* _TASK INSTRUCTIONS_
Edit the lines starting with the one containing "Click the date and time title text" and going on through the one containing "I will 570,233.", replacing "scrollbar" with "scroll bar" and leaving everything else unchanged. Give back only those lines.

* _SUPPLIED RECORDS_
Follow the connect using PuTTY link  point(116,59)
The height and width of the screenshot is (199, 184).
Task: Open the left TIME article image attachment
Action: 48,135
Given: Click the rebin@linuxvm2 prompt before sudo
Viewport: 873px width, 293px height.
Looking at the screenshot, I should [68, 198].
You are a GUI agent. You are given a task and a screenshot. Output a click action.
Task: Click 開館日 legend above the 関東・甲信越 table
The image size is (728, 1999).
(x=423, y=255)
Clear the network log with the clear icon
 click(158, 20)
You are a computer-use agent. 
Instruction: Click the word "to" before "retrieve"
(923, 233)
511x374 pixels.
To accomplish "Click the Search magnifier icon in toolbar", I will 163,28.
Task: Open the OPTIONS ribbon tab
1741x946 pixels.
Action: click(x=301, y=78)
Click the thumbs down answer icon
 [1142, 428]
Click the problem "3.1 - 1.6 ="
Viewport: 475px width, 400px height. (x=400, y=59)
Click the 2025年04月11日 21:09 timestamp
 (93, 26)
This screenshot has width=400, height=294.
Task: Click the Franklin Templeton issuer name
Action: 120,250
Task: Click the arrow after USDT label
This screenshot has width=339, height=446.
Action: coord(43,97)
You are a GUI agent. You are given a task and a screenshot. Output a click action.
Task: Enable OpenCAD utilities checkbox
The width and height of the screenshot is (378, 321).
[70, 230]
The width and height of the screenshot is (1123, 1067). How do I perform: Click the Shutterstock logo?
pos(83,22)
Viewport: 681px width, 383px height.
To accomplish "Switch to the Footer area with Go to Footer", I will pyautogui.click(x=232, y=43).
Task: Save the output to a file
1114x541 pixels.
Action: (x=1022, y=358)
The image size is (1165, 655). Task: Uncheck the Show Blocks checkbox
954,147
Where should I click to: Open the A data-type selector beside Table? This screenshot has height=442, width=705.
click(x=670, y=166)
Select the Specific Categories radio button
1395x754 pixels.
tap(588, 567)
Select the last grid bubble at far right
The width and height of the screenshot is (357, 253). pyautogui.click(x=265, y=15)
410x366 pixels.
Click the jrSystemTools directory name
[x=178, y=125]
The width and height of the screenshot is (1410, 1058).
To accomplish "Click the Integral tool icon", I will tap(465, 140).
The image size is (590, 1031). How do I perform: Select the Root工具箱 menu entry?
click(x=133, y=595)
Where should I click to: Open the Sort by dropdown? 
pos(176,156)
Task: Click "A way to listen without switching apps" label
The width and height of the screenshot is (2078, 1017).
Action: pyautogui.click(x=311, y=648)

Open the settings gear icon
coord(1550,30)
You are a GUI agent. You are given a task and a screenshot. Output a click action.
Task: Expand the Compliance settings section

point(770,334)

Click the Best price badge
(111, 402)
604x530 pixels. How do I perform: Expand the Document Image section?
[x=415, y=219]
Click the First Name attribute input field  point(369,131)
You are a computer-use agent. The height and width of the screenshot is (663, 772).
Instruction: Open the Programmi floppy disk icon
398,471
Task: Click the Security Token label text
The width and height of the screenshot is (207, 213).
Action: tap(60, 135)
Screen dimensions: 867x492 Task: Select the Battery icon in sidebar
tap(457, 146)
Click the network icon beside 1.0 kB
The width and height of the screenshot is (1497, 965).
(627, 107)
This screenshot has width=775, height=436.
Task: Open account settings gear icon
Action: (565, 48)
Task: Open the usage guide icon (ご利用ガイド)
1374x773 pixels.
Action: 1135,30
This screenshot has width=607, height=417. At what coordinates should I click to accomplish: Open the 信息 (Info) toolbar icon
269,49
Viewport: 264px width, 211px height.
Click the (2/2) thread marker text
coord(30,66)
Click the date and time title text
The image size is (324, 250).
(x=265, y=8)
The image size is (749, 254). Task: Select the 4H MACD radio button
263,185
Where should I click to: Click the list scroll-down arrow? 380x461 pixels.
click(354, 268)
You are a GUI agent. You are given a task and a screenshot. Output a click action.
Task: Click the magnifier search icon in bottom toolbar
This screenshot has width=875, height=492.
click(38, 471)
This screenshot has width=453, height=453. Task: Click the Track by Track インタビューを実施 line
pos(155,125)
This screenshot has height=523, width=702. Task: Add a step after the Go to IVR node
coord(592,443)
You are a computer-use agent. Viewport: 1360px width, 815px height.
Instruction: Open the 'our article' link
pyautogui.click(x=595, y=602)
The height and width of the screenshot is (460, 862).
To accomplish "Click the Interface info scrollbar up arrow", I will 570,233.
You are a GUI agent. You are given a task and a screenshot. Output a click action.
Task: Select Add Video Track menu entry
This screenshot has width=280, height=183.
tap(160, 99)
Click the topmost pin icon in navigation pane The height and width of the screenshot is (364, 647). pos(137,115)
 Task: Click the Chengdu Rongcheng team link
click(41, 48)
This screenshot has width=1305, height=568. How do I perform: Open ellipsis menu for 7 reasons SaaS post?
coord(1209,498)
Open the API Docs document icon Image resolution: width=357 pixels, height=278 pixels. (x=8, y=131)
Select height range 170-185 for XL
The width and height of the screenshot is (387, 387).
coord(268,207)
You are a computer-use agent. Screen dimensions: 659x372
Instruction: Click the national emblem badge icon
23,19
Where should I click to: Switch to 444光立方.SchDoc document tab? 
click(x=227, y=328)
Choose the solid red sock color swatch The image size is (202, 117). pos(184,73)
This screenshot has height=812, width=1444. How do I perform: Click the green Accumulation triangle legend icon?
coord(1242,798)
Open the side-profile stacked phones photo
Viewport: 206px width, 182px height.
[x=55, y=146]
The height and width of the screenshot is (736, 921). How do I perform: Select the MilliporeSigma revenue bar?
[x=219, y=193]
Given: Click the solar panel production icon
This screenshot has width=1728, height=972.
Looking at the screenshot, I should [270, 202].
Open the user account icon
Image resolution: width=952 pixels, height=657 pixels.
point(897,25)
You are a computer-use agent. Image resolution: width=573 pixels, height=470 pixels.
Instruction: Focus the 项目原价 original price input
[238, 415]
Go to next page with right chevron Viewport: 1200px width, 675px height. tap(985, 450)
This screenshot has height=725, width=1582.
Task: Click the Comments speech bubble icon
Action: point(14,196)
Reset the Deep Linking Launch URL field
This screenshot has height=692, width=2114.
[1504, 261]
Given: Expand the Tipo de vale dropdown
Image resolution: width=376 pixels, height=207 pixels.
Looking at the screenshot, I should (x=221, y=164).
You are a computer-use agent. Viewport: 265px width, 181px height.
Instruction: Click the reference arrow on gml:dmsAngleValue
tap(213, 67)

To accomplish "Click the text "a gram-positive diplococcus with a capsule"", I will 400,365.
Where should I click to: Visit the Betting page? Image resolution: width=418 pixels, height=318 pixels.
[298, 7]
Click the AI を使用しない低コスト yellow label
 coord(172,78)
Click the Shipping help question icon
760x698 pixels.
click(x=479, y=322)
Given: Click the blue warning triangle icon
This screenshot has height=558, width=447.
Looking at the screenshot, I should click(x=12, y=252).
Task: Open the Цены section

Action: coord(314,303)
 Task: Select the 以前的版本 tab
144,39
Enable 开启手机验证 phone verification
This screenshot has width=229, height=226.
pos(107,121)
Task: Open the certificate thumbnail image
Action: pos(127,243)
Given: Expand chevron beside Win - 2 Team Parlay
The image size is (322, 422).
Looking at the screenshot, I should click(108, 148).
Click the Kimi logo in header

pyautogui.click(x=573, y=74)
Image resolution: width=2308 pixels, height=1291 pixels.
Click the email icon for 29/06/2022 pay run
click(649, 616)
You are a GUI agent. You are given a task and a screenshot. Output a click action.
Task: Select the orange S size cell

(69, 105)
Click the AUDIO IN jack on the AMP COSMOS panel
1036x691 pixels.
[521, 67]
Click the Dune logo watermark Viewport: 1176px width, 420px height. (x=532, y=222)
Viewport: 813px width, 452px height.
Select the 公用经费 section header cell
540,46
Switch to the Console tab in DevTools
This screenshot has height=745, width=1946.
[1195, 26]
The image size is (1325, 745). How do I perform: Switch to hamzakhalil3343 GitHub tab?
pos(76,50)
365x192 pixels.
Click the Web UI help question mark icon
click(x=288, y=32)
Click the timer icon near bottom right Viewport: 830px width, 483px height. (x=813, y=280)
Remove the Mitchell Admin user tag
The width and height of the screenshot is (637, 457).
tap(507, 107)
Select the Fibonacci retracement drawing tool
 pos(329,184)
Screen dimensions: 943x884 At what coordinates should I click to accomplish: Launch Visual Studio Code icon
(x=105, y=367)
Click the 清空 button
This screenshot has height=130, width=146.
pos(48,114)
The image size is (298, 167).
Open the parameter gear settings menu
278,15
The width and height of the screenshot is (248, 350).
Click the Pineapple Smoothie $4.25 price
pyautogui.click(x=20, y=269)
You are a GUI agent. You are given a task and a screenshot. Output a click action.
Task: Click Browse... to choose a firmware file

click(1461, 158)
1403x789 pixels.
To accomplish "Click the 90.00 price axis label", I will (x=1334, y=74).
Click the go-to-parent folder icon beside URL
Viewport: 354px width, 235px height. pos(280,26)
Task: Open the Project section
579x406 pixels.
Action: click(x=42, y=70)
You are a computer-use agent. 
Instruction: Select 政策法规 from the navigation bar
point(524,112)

* _SOLVED EXERCISE_
Click the date and time title text
The image size is (324, 250).
(x=265, y=8)
The image size is (749, 254). Task: Select the 4H MACD radio button
263,185
Where should I click to: Click the list scroll-down arrow? 380x461 pixels.
click(354, 268)
You are a GUI agent. You are given a task and a screenshot. Output a click action.
Task: Click the magnifier search icon in bottom toolbar
This screenshot has width=875, height=492.
click(38, 471)
This screenshot has width=453, height=453. Task: Click the Track by Track インタビューを実施 line
pos(155,125)
This screenshot has height=523, width=702. Task: Add a step after the Go to IVR node
coord(592,443)
You are a computer-use agent. Viewport: 1360px width, 815px height.
Instruction: Open the 'our article' link
pyautogui.click(x=595, y=602)
The height and width of the screenshot is (460, 862).
To accomplish "Click the Interface info scroll bar up arrow", I will 570,233.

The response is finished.